Register the Agent from the command line using the option -r. You can find your API Key in your account page on the Cloud Service:

$ knilb  <API Key> -r

Congratulations, the Agent and Cloud Service have successfully interacted to register an Agent on the Cloud Service. The output should resemble:


Prepare the Test Plan

Let’s use a browser to access the Cloud Service for this section.

Create a Plan

You’ll need to create a Step, Test, and Plan using the Cloud Service that reflects the built-in mock API. For example, test the RESTful resource http://localhost:8001/integer returns a parameter number with integer value 1.

Create a Deployment

Now, let’s create a Deployment. To keep this quickstart simple let’s use http://localhost:8001 for both DUT URL and ATE URL in order align with the mock API. Set the Device to the Device UUID registered earlier. You can find a list of registered devices for your account in the Setup dropdown menu in the Cloud Service.

Run the Agent

Now, let’s run the Agent using the mock interface -m and a few additonal options -v and -s

$ knilb <API Key> -m -v -s

Congratulations! You should see log statements working throught the test case. Press Enter when prompted to continue. Now, open a browser and check the Cloud Service for test results.

Optional Modes for Agent

The knilb agent includes several built-in options:

-r <register only mode>

Register only mode contacts the Cloud Service to register the Agent. Automated testing is not executed in this mode.

-v <verbose debug mode>

Verbose mode prints debug statements as well as information.

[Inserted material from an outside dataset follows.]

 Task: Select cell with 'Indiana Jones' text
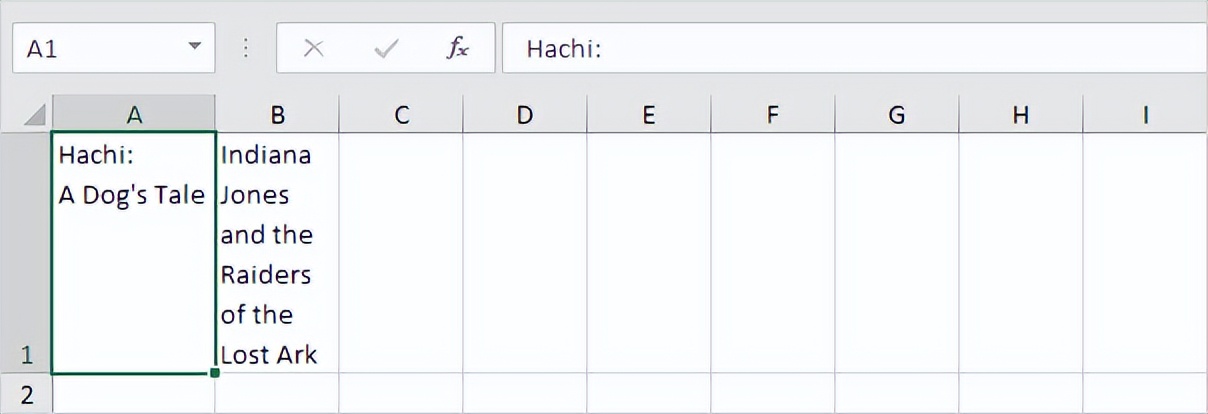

Verbose mode can help you get a better understanding of the HTTP interactions between Agent and Cloud Service.

-s <step-by-step mode>

Step-by-step mode injects pauses into the program execution at key points.

-m <mock api mode>

Mock API mode injects fake HTTP responses instead of real network communications.

knilb has a built-in example mock API defined in the file mock-ini. It is a silly example that gets you going quickly.

# mock.ini
[GET http://localhost:8001/integer]
number = 1

[GET http://localhost:8001/string]
hello = world

[GET http://localhost:8001/boolean]
yes = true
no = false

You can create your own mock API and provide the full path file to the command.